Researchers recently discovered mysterious lines of holes along the floor of the Atlantic Ocean and more than a mile and a half below sea level. And no one knows what caused them.
Scientists at the National Oceanic and Atmospheric Administration studying an underwater mountain range in the Mid-Atlantic using a remotely operated vehicle found more than a dozen seemingly organized lines of holes punched in the floor of the Atlantic Ocean. Photos from researchers posted on the government agency’s website show the dots of holes to appear to connect in nearly straight lines.
According to NOAA, the holes appear “almost human made” and “little piles of sediment around them suggest they had been excavated.” Attempts to peer into the holes and poke them with the vehicle’s tools were unsuccessful, and researchers were not able to determine if the holes were connected beneath the sediment.

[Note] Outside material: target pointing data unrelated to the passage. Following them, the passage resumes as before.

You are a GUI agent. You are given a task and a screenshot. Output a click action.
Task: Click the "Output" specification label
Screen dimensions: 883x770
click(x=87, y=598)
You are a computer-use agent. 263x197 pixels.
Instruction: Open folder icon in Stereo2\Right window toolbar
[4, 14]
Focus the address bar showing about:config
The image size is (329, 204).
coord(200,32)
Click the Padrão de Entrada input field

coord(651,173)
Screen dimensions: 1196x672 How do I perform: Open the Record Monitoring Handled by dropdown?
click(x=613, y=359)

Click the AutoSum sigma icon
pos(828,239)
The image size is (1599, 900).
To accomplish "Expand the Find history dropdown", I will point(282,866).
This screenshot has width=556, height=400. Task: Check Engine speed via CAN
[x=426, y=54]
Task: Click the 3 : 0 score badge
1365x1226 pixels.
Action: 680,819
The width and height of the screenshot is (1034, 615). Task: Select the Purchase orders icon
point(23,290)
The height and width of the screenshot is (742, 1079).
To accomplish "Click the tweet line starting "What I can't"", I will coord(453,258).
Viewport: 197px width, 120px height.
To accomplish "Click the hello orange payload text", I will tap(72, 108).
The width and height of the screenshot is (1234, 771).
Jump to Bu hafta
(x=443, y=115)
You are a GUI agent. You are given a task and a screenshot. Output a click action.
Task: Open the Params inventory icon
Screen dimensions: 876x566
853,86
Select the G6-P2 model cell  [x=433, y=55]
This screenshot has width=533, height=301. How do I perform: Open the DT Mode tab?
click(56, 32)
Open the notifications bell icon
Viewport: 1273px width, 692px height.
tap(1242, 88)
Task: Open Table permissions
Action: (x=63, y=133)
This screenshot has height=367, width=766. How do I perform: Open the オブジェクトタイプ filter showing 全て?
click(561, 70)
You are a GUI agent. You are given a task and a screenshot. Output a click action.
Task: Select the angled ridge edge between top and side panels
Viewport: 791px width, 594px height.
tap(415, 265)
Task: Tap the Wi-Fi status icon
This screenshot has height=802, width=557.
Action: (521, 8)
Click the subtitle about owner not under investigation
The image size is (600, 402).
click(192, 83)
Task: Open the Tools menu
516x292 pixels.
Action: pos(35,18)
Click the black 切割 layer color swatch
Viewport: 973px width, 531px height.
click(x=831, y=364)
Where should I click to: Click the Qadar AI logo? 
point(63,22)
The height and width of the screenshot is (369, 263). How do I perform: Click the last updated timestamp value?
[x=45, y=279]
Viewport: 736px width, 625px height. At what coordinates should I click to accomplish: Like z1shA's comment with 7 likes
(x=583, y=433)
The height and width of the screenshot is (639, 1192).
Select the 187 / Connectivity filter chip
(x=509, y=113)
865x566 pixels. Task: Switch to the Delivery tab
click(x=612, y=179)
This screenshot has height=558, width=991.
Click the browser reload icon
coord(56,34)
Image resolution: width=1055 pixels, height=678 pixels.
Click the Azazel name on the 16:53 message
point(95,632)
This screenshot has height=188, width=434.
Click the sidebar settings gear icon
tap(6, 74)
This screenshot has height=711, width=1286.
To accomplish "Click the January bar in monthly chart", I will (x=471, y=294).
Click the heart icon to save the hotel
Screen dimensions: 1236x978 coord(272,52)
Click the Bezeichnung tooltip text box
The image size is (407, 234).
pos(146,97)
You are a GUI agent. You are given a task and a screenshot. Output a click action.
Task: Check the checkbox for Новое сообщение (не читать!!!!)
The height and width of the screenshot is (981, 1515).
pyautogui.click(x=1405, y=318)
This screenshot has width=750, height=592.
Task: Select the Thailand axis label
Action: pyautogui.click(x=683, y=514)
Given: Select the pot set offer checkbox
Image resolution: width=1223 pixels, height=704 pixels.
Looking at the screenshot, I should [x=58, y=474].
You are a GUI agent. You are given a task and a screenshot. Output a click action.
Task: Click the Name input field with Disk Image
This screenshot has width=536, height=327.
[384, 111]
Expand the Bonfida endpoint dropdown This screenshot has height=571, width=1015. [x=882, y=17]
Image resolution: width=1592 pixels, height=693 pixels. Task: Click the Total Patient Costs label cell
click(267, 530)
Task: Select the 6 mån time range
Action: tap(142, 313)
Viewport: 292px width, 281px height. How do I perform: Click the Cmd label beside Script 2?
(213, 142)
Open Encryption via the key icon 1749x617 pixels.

The discovery was made during NOAA’s “Voyage to the Ridge 2022” — a series of three expeditions to explore and map deepwater areas of the Charlie-Gibbs Fracture Zone, Mid-Atlantic Ridge, and Azores Plateau. The ridge is the world’s longest mountain range, but because of its location beneath the surface of the ocean, it is still largely unexplored. It also sits along tectonic plates and experiences earthquakes frequently.
NOAA said the recent discoveries were not the first time scientists had come across these hole-y mysteries. Back in July 2004, an expedition along the Mid-Atlantic Ridge found several sets of the same type of holes at about 1.3 miles below the surface.
The agency took to social media to ask for theories to the origins of the holes this week, writing, “Okay Facebookers, time to get out those scientist hats!”
Hypotheses ranged from “aliens to an unknown crab species to gas rising up from below the seafloor.”
For now, the sea floor perforations — much like other strange phenomena the government studies — remain a mystery.